FDA Issues Proposed Guidance:
Institutional Review Boards,
Clinical Investigators, and Sponsors: Exception from
Informed Consent Requirements for Emergency Research
By Loni Eustace-McMillan, J.D., LL.M. Candidate
On March 30, 2000, the Food and Drug Administration (FDA) announced publication of its proposed Draft Guidance for Institutional Review Boards, Clinical Investigators, and Sponsors: Exception From Informed Consent Requirements for Emergency Research. 61 Fed. Reg. 16,923 (2000). This draft guidance addresses several areas contained in final regulations published by the FDA, effective November 1, 1996. These regulations allowed a waiver of the requirement of obtaining and documenting informed consent from human subjects to facilitate critical care investigators in conducting emergency research. The waiver of informed consent is limited and is available only under certain conditions. The FDA's final regulations, their background, and comments are set forth in Protection of Human Subjects; Informed Consent, 61 Fed. Reg. 51,498 (1996).
The Waiver of Informed Consent Requirements in Certain Emergency Research strictly limit conditions under which the waiver may be granted. The regulations require the responsible Institutional Review Board (IRB) to have approved both the research activity and the waiver of informed consent in accordance with the provisions set forth in the final rule. The main requirements of the final rule (codified at 21 C.F.R. § 50.24) are: (1) the patient has a situation that is life threatening and treatments available are either unproven or unsatisfactory; (2) obtaining the patient's informed consent is not feasible due to their medical condition and the necessity to begin treatment before consent can be obtained from their legally authorized representative; (3) the research holds the possibility of directly benefiting the patient; (4) the clinical investigation could not be carried out practicably absent the waiver; (5) the risks and benefits of the research are considered reasonable in light of both the condition of the patient and the risks and benefits of the existing standard therapy for the condition.
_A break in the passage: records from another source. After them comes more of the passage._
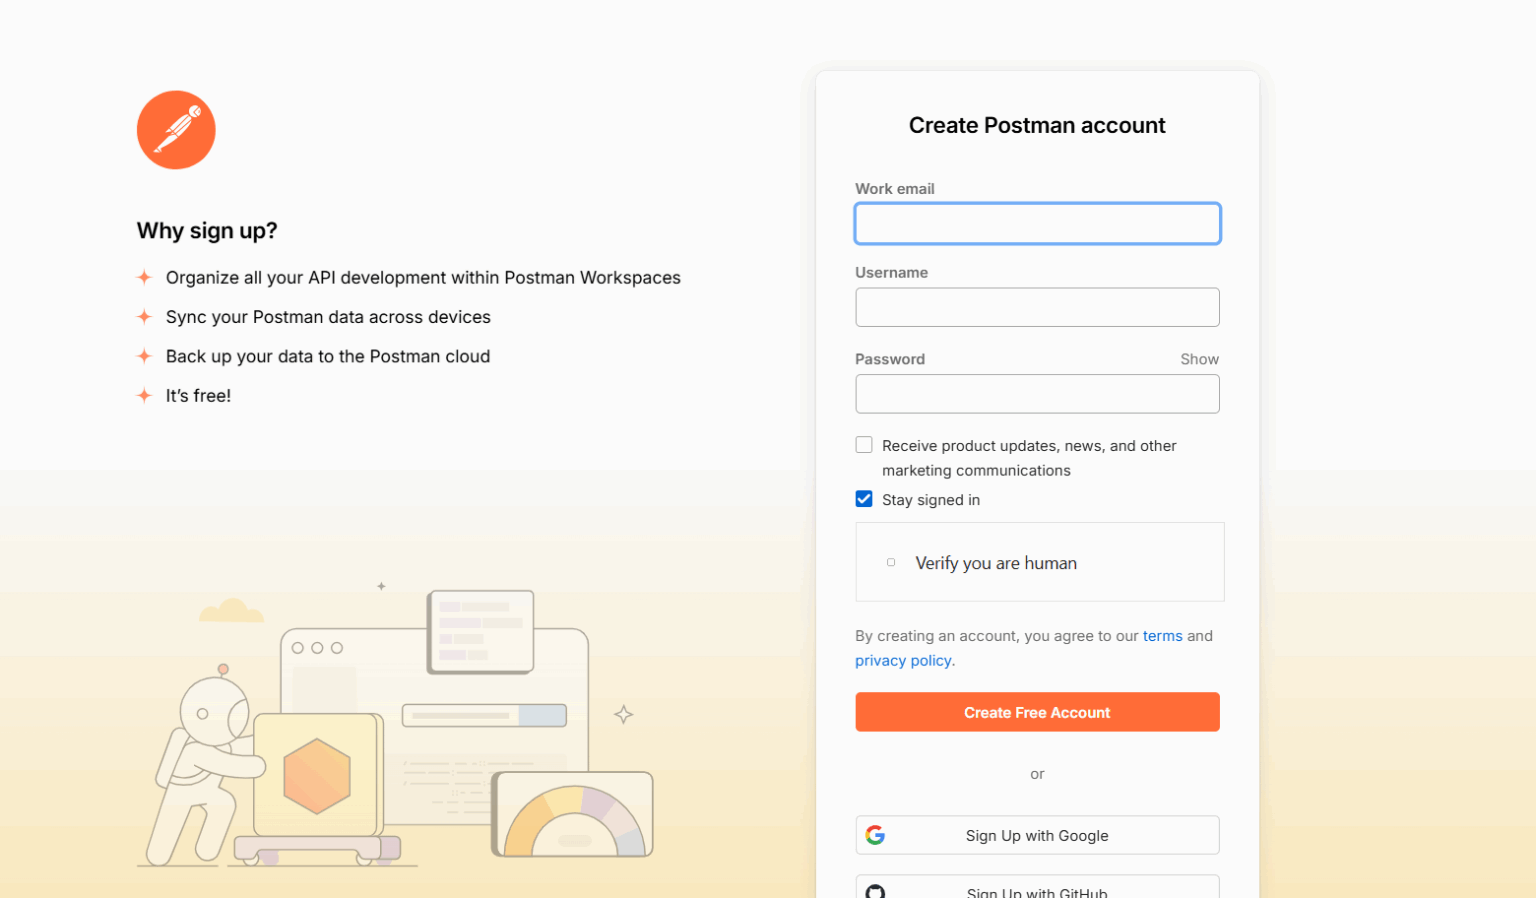This screenshot has height=898, width=1536.
Task: Click the Google "G" icon
Action: click(876, 835)
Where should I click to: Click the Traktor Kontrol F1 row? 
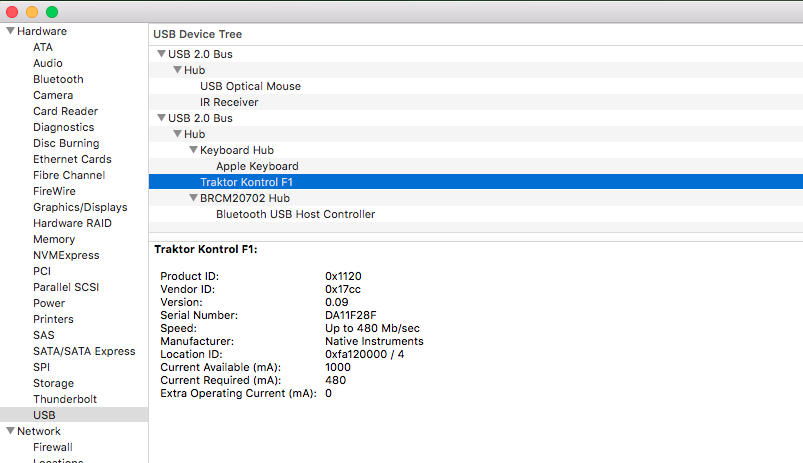point(246,182)
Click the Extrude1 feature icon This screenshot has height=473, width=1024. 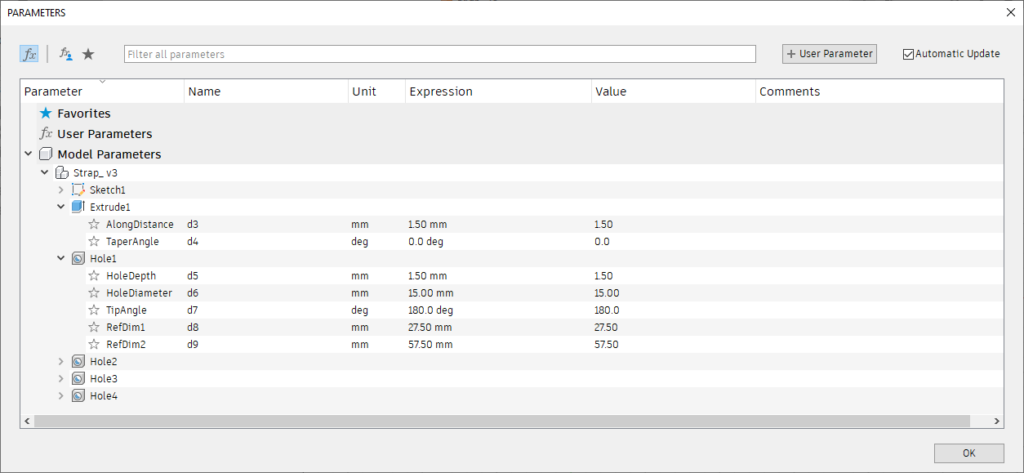pos(78,207)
In conjunction with narrowly restricting the conditions under which an informed consent waiver may be granted for emergency research, the final regulations contain other provisions aimed at protecting the rights and welfare of the patients (research subjects). These protections include:
(2) community consultation with the communities from which the research subjects will be drawn;
(3) public disclosure to the communities in which the clinical investigation will be conducted and from which the subjects are to be drawn, both prior to the initiation of the clinical research and following completion of the clinical research, in order to apprise the communities and researchers of the study itself, of the demographic characteristics of the research population, and of the research results;
(5) in the event obtaining informed consent is not feasible and a legally authorized representative is not reasonably available, the investigator, if feasible, has committed to trying to contact a family member of the subject, who is not a legally authorized representative, during the therapeutic window and asking the family member whether he or she objects to the subject's participation in the clinical research -- these efforts to contact family members are to be summarized and made available to the IRB. 21 C.F.R. § 50.24.
The draft guidance document addresses provisions in the final regulations which are meant to provide additional protection to the vulnerable population of people who are possible subjects for research involving the waiver of informed consent. This population includes individuals with life-threatening conditions who are unable to give informed consent and who are unable to actively refuse their enrollment in the research project.
The draft guidance deals with several areas of concern, particularly the requirements of community consultation, public disclosure activities, and the establishment of procedures to obtain informed consent, when feasible. Other areas are also addressed, such as: the use of data monitoring committees; the requirement for concurrence by a licensed physician; utilization of independent IRBs; and efforts made to contact a legally authorized representative for the subject, or a family member, regarding the subject participating in the research project, as well as documentation of these efforts.
Additionally, the draft guidance explains when clinical investigations requesting an exception of informed consent requirements for emergency research may not be undertaken. It also provides definitions for key terms used in the final regulations and the draft guidance document.